El mundo atraviesa una de las crisis energéticas más complejas de las últimas décadas. Las tensiones geopolíticas, la competencia por recursos estratégicos como el gas natural y las tierras raras, así como el aumento sostenido de la demanda, han generado un escenario de incertidumbre global. El precio del gas ha alcanzado niveles históricos, lo que ha afectado gravemente a sectores industriales que dependen de este recurso, y los ha obligado a migrar hacia combustibles alternativos o a reducir su producción.
Colombia no ha sido ajena a esta crisis. En los últimos dos años, el país ha tenido que recurrir a la importación de gas para garantizar el funcionamiento de hogares, industrias y servicios esenciales. Según cifras de Naturgas, Colombia solo dispone de 5,9 años de autosuficiencia energética si no se retoman las exploraciones y se fortalecen las reservas, lo que ha encendido las alarmas sobre la sostenibilidad del modelo energético actual.

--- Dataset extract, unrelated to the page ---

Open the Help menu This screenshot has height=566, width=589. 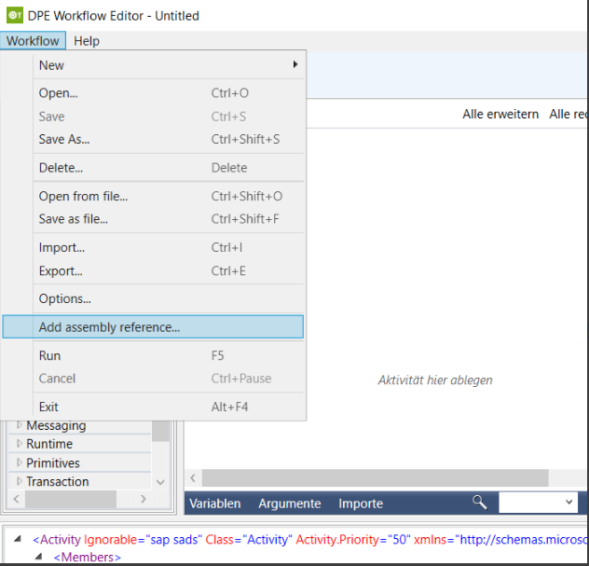tap(87, 41)
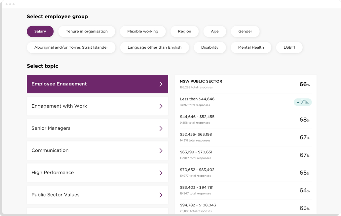341x216 pixels.
Task: Select the Salary employee group pill
Action: 40,31
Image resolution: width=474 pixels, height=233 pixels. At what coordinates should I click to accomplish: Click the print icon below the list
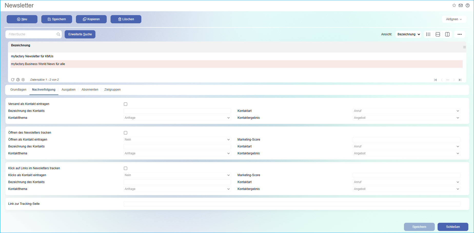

La matriz energética colombiana ha estado tradicionalmente sustentada en la energía hidroeléctrica, el gas natural y el carbón. Sin embargo, la disminución de las reservas de gas y la alta dependencia de fuentes hídricas han conllevado la necesidad de importar gas a precios elevados, la disminución de la competitividad de la industria nacional y el aumento de presiones fiscales para el Estado.
El panorama se complica con la proyección para el año 2026. Las industrias colombianas deberán decidir entre sustituir el gas natural, importar a costos más altos, o reducir su producción para mantenerse operativas. Esto plantea una pregunta urgente: ¿está Colombia realmente preparada para una transición energética que garantice seguridad, sostenibilidad y equidad?

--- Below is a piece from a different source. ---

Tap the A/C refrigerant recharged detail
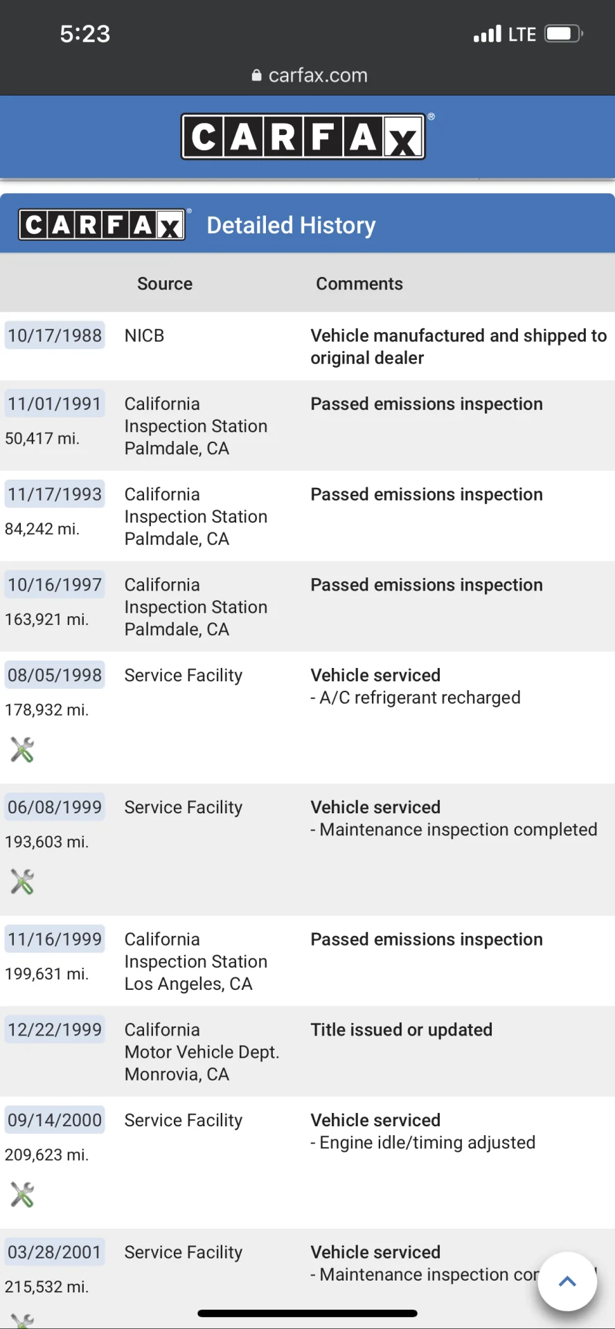The height and width of the screenshot is (1329, 615). [x=416, y=698]
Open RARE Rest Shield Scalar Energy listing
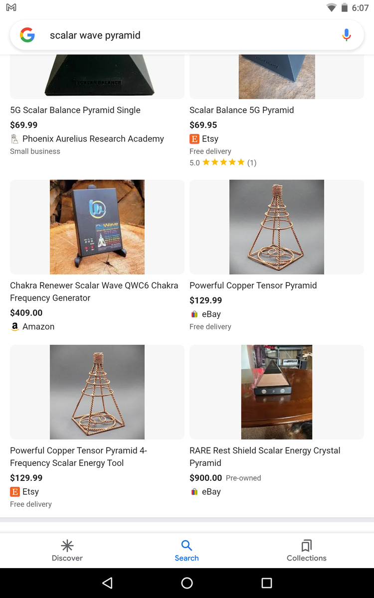Viewport: 374px width, 598px height. pos(265,456)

Actualmente, Colombia se encuentra en un proceso de implementación de la transición energética, apostando por fuentes no convencionales y renovables como la solar y la eólica. Si bien el Gobierno Nacional ha promovido incentivos para la inversión en energías limpias, los retos persisten: infraestructura insuficiente, trámites administrativos complejos, falta de coordinación institucional y comunitaria, y falta de inversión.
Un ejemplo ilustrativo es el departamento de La Guajira, que se ha convertido en el epicentro de esta transición. Sus condiciones excepcionales de radiación solar y velocidad de viento lo posicionan como una de las regiones con mayor potencial para el desarrollo de energías limpias en América Latina. Sin embargo, gran parte de los proyectos energéticos en esta zona ha enfrentado obstáculos debido a que sus promotores no cumplieron adecuadamente con los procesos de consulta previa y acceso a la información. Las quejas por afectaciones ambientales, sociales y culturales han llevado a la suspensión de varios proyectos estratégicos, y han desincentivado la inversión privada en el sector energético, al percibirse como un entorno de alta conflictividad y riesgo económico.

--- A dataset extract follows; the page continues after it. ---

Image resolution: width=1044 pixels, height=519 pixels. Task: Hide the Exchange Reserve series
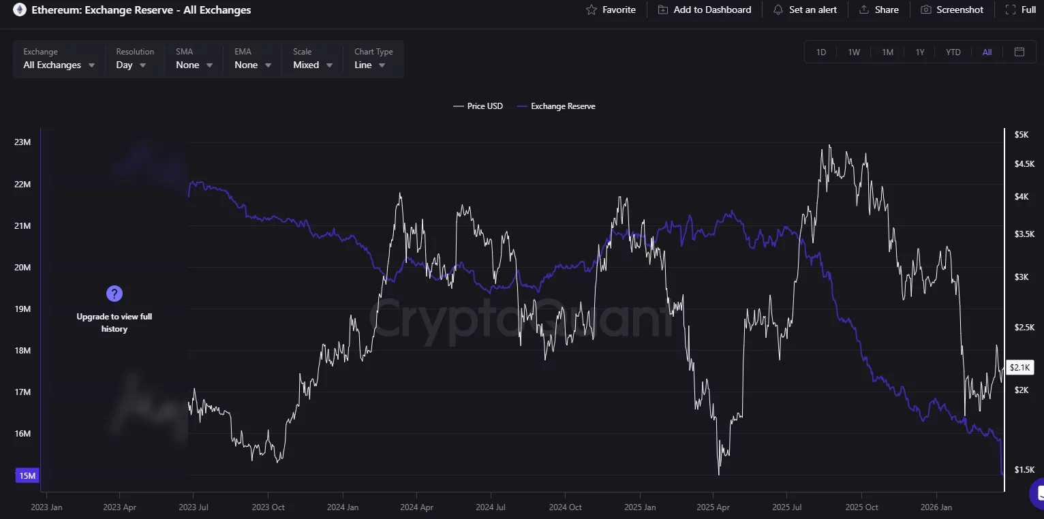click(x=557, y=106)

La apuesta del Gobierno Nacional por la transición energética es necesaria, pero exige una estrategia realista y articulada. No se deben abandonar las fuentes tradicionales por su impacto ambiental sin antes reconocer que las renovables también generan efectos sobre el territorio (manejo de residuos de paneles, impacto en las aves, etc.). La clave está en avanzar con responsabilidad, garantizando inclusión comunitaria, protección ambiental y seguridad para el inversionista. La pregunta ya no es si debemos transitar, sino cómo hacerlo sin repetir errores y sin dejar a nadie atrás.